MÍDIA & GOVERNO
Chico Bruno (*)
Domingo, cinco da madrugada, o dia já clareando, micro ligado e tem inicio a leitura dos jornais. Por ser o mais antigo do país, o primeiro a ser acessado é o Correio Braziliense. Na editoria de política, lá está uma matéria sobre o aparelhamento do Estado pelo PT e seus aliados, causando mal-estar aos servidores públicos. É um assunto novo, a demissão conjunta de renomados cientistas da Agência Nacional de Vigilância Sanitária (Anvisa). O problema é muito parecido com o do Instituto Nacional do Câncer, na semana retrasada. Incompatibilidade com novos dirigentes indicados pelo governo Lula.
Terminada a leitura do Correio, o acesso seguinte é a Folha de S.Paulo. O matutino dos Frias também trata do assunto da moda, com direito a manchete na capa: o loteamento político dos cargos de confiança. O noticiário é reforçado por artigos do Janio de Freitas, Elio Gaspari e Josias de Souza sobre o assunto.
Próxima parada, O Globo. No jornal carioca, embrião das Organizações Globo, o assunto merece grande destaque: é a manchetona da primeira página. A matéria, que ocupa mais de uma página, tem até infográfico sobre a repartição de cargos de confiança nos estados de algumas repartições públicas federais entre o PT e seus aliados antigos e recentes. O Globo traça paralelos entre o hábito nacional e outros países, como Argentina, Estados Unidos e Inglaterra.
A leitura seguinte, o Estadão, também traz volumoso material sobre o loteamento dos cargos pelo governo Lula da Silva. A matéria produz a manchete de primeira página da edição de domingo. A editoria de política do jornal dos Mesquita se esmerou nas pautas: buscou detalhes que os concorrentes deixaram passar. Em seguida, o JB. O assunto é tratado apenas por Augusto Nunes em sua coluna domingueira.

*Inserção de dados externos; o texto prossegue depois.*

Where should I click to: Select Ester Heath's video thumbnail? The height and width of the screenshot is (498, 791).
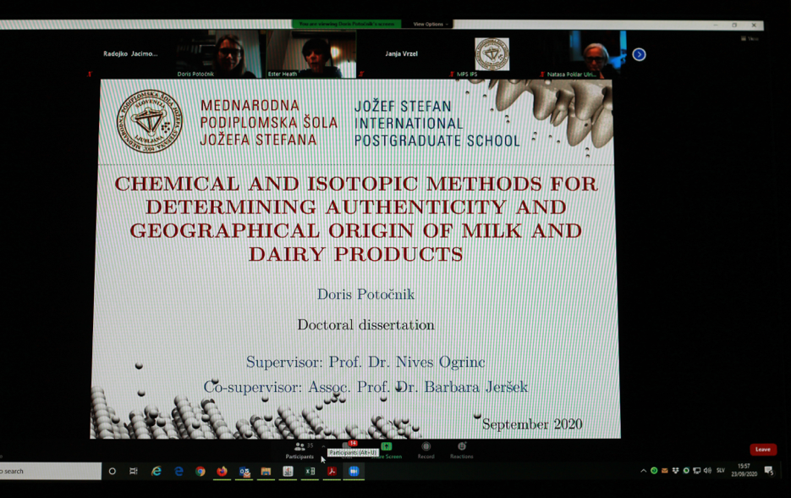310,55
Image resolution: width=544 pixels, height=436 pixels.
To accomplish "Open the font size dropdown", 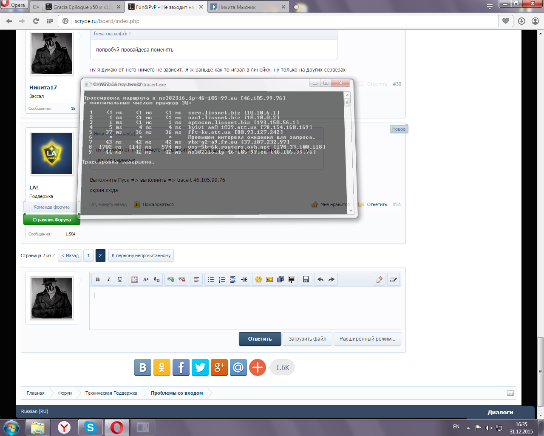I will [x=146, y=279].
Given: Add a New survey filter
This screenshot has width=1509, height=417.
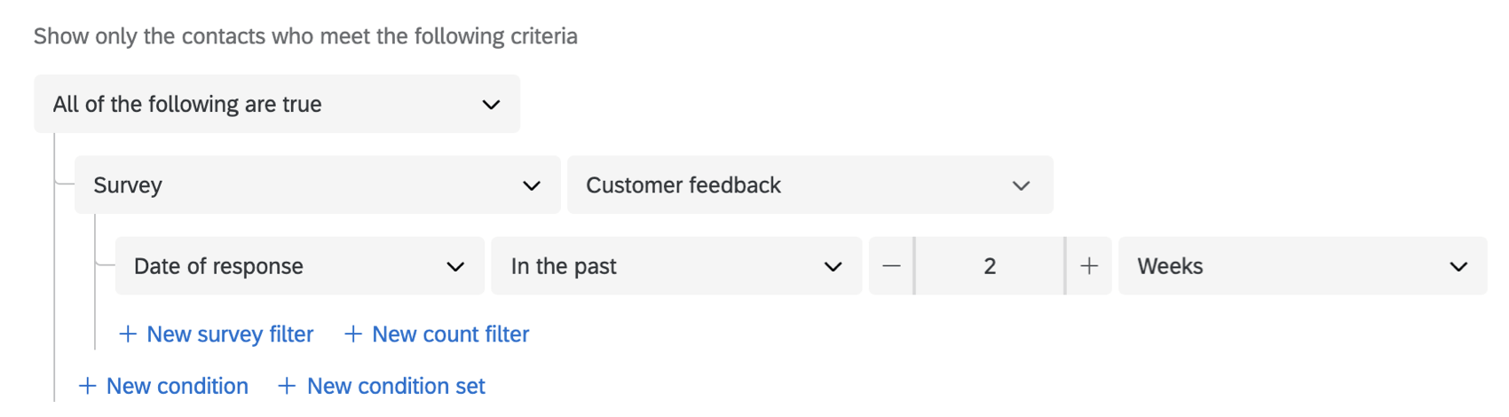Looking at the screenshot, I should pyautogui.click(x=230, y=334).
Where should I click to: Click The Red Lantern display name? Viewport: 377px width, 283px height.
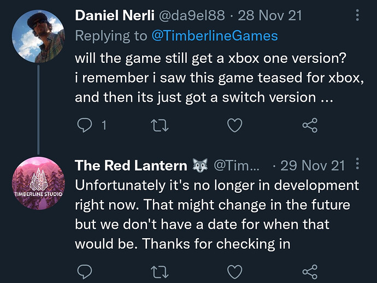[x=131, y=166]
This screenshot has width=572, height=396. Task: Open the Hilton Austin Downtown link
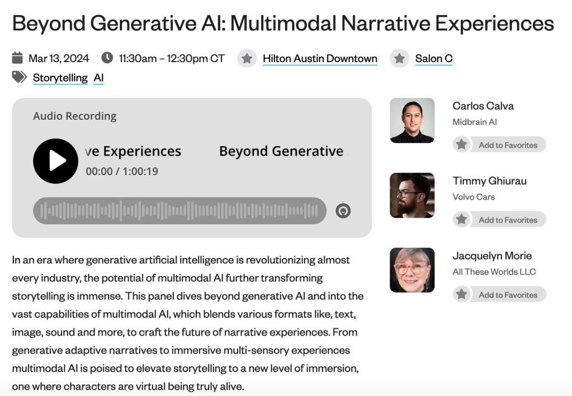click(320, 59)
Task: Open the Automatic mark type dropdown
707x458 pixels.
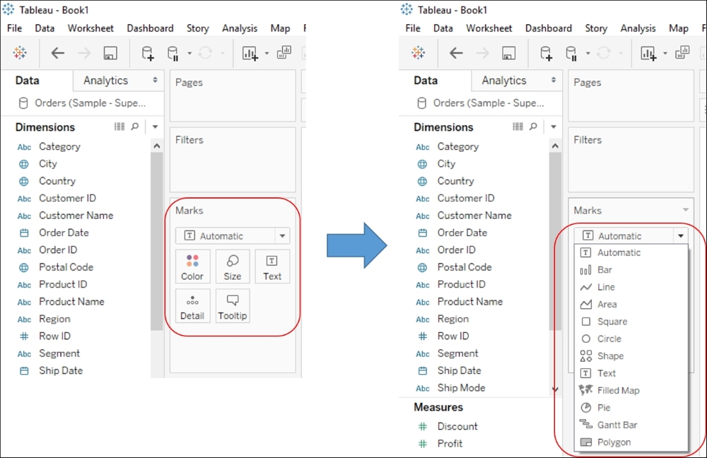Action: 680,235
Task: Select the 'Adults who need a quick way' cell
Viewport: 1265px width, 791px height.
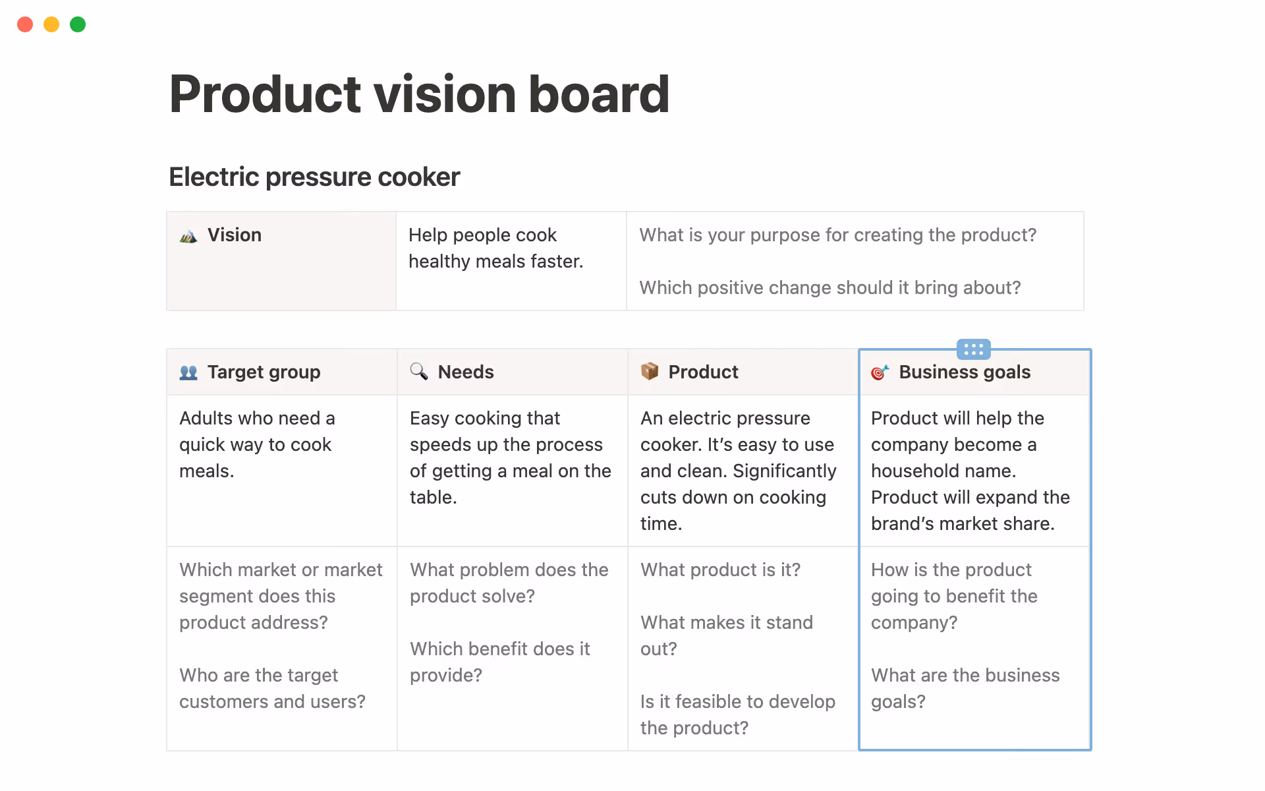Action: [257, 444]
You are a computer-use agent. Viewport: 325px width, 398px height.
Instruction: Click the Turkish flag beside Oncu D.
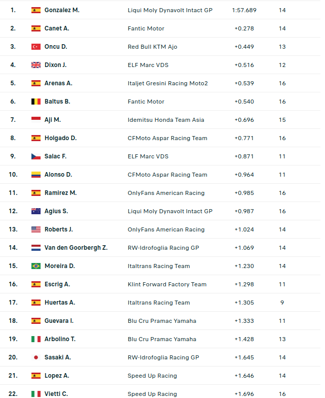point(35,47)
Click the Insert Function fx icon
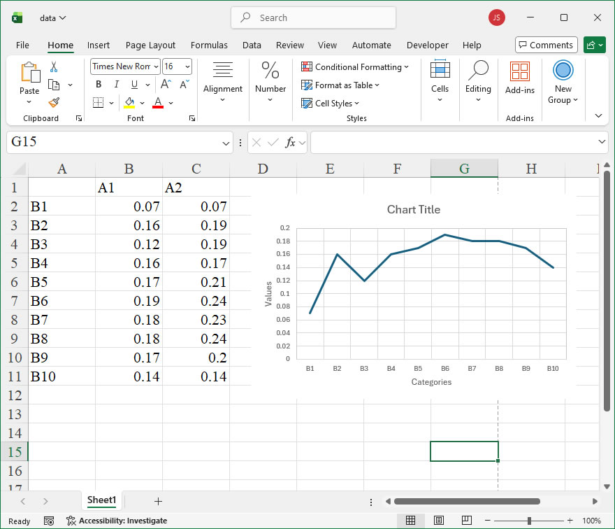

Do Oiapoque ao Chuí, o assunto do loteamento político dos cargos de confiança está em pauta. Em alguns com maior ênfase, em outros em menor escala. Mas em todos está presente.
Capacidade
O aparelhamento da máquina burocrática por quem está no poder não é uma novidade. Existe desde que o Brasil foi descoberto. Aliás, não é privilégio brasileiro, existe em todo o mundo. Pelo simples fato de que quem chega ao poder vai governar com seus quadros técnicos ? e não com os dos adversários. Será que queriam que o PT governasse com quadros técnicos do PFL ou do PSDB? Imaginem Bush governando com democratas, Blair com os conservadores ingleses, Berlusconi com socialistas e comunistas italianos ou Durão Barroso tocando Portugal com assessores socialistas… Seria um verdadeiro samba do crioulo doido. Mas o assunto rende pautas e mais pautas sempre que há troca de comando no poder. A oposição ao vencedor sempre se encarrega de municiar a imprensa com dados sobre o assunto. O PT o fazia quando era oposição, hoje o fornecedor de dados é o PFL, o PSDB e o PT histórico.
Hoje, a imprensa tenta justificar essas pautas utilizando como mote, justamente, o fato de o PT ter sido um critico dessa prática quando na oposição. Mas a justificativa não é plausível, pois a imprensa sabe, de cor e salteado, que as administrações petistas, estaduais e municipais, que antecederam a vitória de Lula sempre nomearam seus militantes e os dos aliados para governar com quadros de sua estrita confiança, como convém aos que assumem o poder. Portanto, não há novidade nessas pautas.
O que acontece é que a mídia brasileira tem pauta fixa em toda troca de guarda. O correto seria tratar o assunto sob o ponto de vista técnico. Ou melhor, explicar se os nomeados têm ou não capacidade para ocupar tais cargos. Esse é o tratamento correto que o assunto requer, e que infelizmente mereceu pouca atenção.